* **Exercise details**
In the records below, the line containing "Task: Click the Save database icon" is the first to keep. Retype it and all later lines exactly, through the end.

======== Input

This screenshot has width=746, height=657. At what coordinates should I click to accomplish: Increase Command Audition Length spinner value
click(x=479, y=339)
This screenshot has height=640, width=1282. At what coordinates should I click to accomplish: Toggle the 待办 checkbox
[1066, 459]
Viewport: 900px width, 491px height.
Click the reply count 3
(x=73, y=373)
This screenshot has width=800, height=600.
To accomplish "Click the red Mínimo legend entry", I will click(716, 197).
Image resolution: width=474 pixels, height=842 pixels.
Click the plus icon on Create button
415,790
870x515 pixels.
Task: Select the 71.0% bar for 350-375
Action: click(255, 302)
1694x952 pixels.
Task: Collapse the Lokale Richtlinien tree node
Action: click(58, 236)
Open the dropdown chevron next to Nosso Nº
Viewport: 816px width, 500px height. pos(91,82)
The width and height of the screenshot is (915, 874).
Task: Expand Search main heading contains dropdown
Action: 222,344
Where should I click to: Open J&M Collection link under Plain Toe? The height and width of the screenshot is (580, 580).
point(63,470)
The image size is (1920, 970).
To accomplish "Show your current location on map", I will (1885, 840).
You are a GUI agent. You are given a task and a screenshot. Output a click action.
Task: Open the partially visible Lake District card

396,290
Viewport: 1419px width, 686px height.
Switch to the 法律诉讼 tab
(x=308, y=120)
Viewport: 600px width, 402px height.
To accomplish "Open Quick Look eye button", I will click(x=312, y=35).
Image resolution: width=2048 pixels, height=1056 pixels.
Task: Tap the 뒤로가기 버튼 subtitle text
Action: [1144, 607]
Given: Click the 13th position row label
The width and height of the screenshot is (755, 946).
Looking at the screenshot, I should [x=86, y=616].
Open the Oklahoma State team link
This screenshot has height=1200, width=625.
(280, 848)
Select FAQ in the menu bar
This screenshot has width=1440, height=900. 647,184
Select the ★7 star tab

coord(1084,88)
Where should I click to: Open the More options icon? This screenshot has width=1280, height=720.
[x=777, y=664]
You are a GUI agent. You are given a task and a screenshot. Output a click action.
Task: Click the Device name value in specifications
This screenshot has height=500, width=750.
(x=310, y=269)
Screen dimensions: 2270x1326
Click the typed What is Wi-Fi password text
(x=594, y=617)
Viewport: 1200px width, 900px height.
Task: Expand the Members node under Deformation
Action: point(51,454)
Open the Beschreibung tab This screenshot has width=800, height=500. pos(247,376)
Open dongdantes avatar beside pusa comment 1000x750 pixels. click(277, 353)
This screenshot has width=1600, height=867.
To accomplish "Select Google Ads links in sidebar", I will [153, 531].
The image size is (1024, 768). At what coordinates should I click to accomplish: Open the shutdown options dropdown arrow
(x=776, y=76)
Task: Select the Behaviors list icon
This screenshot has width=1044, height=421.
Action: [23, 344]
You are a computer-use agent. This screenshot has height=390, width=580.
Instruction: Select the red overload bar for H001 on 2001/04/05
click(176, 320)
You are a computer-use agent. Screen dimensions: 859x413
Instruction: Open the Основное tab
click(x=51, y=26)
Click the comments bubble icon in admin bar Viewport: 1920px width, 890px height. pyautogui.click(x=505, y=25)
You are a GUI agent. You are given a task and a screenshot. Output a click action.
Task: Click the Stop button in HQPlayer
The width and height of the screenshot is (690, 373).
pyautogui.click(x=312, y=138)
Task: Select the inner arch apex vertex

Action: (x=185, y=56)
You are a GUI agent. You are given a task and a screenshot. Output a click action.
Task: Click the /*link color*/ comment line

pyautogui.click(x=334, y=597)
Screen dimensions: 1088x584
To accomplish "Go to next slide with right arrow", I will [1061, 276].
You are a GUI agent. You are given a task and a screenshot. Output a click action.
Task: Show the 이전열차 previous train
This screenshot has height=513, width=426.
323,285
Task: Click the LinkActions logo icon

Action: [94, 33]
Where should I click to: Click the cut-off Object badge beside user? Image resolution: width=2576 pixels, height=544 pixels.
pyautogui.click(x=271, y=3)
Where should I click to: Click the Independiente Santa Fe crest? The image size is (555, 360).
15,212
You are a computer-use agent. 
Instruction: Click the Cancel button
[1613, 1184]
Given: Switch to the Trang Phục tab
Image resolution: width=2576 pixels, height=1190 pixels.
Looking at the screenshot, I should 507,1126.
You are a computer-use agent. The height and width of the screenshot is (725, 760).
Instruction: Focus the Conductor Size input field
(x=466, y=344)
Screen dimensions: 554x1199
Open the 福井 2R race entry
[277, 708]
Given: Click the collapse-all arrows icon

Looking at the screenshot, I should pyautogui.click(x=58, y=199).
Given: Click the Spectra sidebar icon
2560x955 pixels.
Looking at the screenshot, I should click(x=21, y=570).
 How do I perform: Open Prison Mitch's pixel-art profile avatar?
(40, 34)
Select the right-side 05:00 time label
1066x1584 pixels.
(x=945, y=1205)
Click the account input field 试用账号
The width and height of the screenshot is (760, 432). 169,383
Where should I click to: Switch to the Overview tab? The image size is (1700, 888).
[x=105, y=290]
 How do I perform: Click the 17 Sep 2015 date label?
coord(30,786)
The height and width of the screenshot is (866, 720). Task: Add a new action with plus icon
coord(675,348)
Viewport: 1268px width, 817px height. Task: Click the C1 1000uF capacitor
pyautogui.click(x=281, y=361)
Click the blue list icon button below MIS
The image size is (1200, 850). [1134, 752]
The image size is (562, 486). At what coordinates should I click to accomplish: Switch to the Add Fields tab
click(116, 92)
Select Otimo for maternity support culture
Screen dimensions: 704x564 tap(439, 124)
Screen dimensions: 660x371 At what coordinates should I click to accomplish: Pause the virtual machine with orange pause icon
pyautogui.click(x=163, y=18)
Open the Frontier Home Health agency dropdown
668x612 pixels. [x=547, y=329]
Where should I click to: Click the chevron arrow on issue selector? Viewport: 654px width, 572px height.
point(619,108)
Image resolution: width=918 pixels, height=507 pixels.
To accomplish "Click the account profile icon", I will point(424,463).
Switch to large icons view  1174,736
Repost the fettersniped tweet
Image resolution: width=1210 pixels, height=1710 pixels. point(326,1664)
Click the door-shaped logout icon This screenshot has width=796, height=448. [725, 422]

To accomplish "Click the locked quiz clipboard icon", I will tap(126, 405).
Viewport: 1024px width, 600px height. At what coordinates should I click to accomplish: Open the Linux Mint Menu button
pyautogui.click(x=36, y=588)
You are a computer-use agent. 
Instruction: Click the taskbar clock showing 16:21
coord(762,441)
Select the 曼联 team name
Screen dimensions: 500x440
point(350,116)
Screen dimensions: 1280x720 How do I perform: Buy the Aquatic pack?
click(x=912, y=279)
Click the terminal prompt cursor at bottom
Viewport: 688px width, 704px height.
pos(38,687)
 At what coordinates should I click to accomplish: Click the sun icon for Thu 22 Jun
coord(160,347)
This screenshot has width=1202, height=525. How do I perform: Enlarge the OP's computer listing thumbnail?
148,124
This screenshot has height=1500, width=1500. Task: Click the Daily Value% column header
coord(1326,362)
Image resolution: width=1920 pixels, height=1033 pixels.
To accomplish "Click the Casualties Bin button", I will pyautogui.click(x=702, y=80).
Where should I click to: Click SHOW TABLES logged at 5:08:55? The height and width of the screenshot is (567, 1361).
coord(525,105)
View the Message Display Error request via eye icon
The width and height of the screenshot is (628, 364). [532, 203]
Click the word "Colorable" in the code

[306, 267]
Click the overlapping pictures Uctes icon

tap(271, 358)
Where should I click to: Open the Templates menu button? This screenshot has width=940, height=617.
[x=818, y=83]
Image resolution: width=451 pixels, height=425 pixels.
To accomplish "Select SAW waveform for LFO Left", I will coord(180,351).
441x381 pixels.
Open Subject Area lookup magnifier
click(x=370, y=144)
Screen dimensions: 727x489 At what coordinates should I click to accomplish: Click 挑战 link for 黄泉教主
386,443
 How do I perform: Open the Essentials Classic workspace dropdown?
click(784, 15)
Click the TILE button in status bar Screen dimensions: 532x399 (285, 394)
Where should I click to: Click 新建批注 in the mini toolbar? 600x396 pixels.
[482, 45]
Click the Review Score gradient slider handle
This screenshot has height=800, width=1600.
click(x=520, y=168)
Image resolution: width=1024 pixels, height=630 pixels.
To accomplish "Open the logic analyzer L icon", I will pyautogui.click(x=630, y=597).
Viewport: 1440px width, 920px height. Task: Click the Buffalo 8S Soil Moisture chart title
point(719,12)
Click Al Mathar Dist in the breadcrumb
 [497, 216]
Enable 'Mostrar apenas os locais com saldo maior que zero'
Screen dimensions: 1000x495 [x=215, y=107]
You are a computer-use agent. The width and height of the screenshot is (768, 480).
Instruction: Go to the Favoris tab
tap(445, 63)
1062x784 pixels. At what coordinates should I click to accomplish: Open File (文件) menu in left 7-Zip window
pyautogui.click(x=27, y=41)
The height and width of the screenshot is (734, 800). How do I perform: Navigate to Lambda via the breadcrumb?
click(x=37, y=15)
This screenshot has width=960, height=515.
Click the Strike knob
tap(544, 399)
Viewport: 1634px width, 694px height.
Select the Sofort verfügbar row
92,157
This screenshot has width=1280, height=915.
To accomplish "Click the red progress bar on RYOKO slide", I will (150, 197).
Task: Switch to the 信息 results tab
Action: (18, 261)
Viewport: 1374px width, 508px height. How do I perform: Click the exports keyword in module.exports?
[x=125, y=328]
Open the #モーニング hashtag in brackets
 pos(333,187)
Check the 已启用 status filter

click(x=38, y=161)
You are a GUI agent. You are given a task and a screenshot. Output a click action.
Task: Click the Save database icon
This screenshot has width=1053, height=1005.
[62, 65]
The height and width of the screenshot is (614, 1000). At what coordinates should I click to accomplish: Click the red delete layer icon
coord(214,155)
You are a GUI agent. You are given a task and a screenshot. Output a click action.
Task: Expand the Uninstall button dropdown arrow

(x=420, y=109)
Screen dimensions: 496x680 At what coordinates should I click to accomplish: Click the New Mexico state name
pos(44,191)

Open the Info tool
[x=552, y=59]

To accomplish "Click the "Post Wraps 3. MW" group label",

================

* **Exercise solution**
Task: Click the Save database icon
This screenshot has width=1053, height=1005.
[62, 65]
The height and width of the screenshot is (614, 1000). At what coordinates should I click to accomplish: Click the red delete layer icon
coord(214,155)
You are a GUI agent. You are given a task and a screenshot. Output a click action.
Task: Expand the Uninstall button dropdown arrow

(x=420, y=109)
Screen dimensions: 496x680 At what coordinates should I click to accomplish: Click the New Mexico state name
pos(44,191)

Open the Info tool
[x=552, y=59]

To accomplish "Click the "Post Wraps 3. MW" group label",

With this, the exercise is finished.